Descrizione
E' online l'elenco dei gestori dei centri estivi che hanno aderito al progetto Conciliazione vita-lavoro, che prevede l’erogazione di contributi destinati ai nuclei familiari con figli in possesso di specifici requisiti di età, di reddito e occupazionali per l’abbattimento delle rette di frequenza dei centri estivi.
Il progetto, promosso dalla Regione Emilia-Romagna e finanziato a valere sulle risorse di cui al Programma FSE+, è stato approvato con DGR n. 368 del 16 marzo 2026.
Tra i compiti dei Comuni rientra l’individuazione, tramite procedura pubblica, dei gestori aderenti; sulla base delle adesioni pervenute verrà formalizzato e pubblicizzato l’apposito “Elenco distrettuale dei centri estivi aderenti”.
Sarà pubblicato a breve il bando per le famiglie, che nel frattempo possono attivarsi per acquisire l’ISEE 2026 presso i CAF del territorio.
Il contributo per la frequenza potrà essere, come lo scorso anno:
- euro 100,00 per settimana se la retta settimanale di frequenza prevista dal gestore del centro estivo è uguale o superiore;
- pari all’effettiva retta settimanale di frequenza se la stessa è inferiore a Euro 100,00; complessivamente fino a un massimo di Euro 300,00 per figlio.

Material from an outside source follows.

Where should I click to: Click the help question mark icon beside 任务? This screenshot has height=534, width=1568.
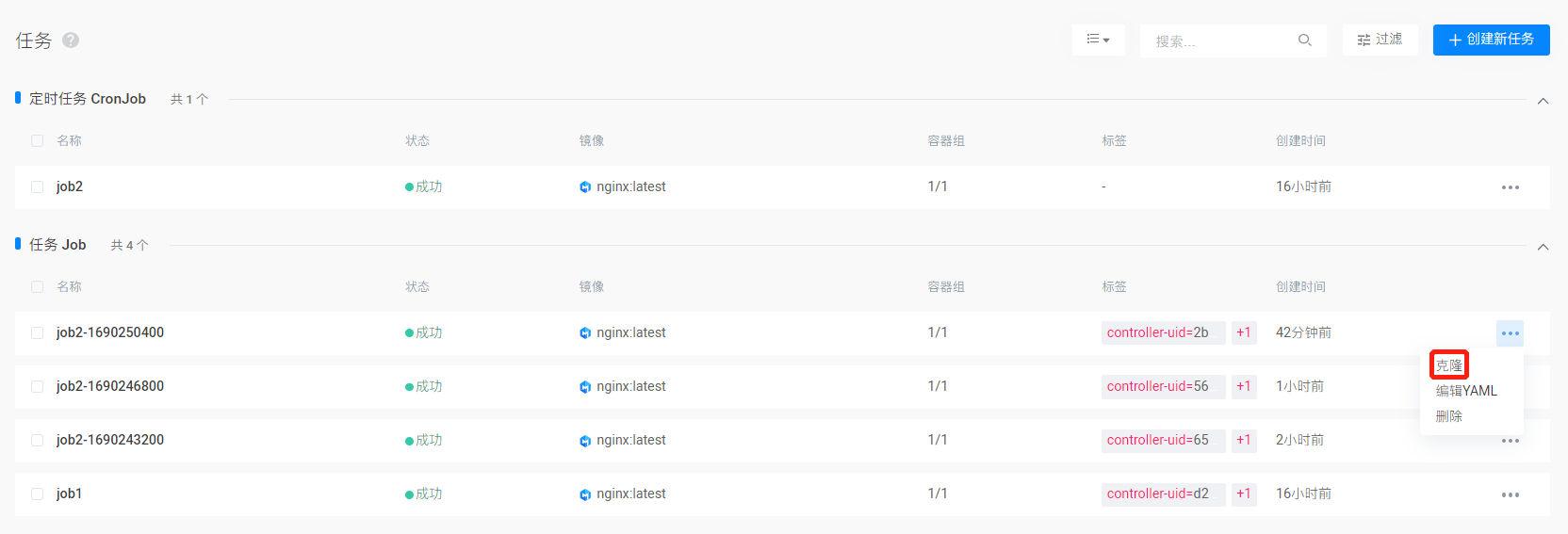(71, 40)
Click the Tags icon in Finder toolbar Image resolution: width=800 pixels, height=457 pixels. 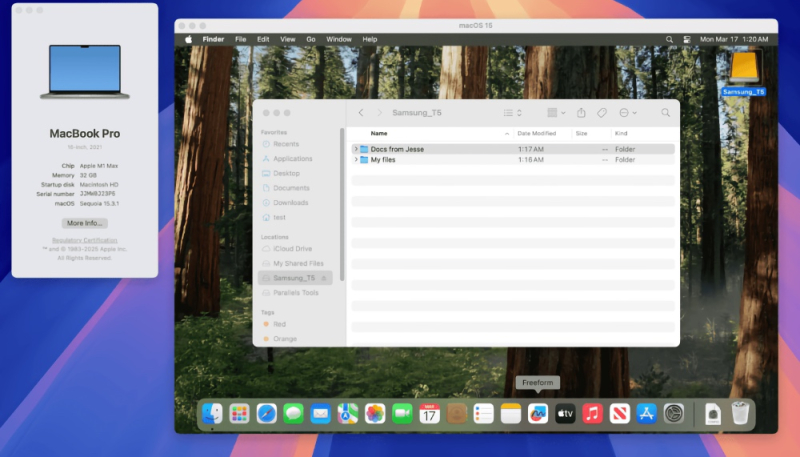(x=602, y=113)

I requisiti di ammissibilità al contributo richiesti alle famiglie saranno in sintesi i seguenti:
- residenza: il genitore può chiedere il contributo se residente nel Comune
- età dei figli: compresa tra i 3 e i 13 anni (nati dal 01/01/2013 al 31/12/2023) o fino ai 17 anni (nati dal 01/01/2009 al 31/12/2023) se con disabilità certificata ai sensi della Legge 104/1992 (o con invalidità certificata ai sensi della legge 102/2009) indipendentemente dall’attestazione ISEE
- reddito: attestazione ISEE pari o inferiore a Euro 26.000,00. Sarà valida l’attestazione ISEE 2026 o, in alternativa (solo per chi non ne è in possesso), quella del 2025, nonché, nei casi previsti dalle disposizioni vigenti, l’ISEE corrente
- stato occupazionale: entrambi i genitori, o l’unico, nei casi di famiglie monoparentali, occupati ovvero lavoratori dipendenti, parasubordinati, autonomi o associati, comprese le famiglie nelle quali uno o entrambi i genitori siano fruitori di ammortizzatori sociali, o nelle quali uno o entrambi i genitori, siano disoccupati e abbiano sottoscritto un Patto di servizio quale misura di politica attiva del lavoro; oppure anche solo uno dei genitori occupato o rientrante nelle fattispecie di cui sopra, se l’altro genitore è impegnato in modo continuativo in compiti di cura, con riferimento alla presenza di componenti il nucleo familiare con disabilità grave o non autosufficienza, come definiti ai fini ISEE.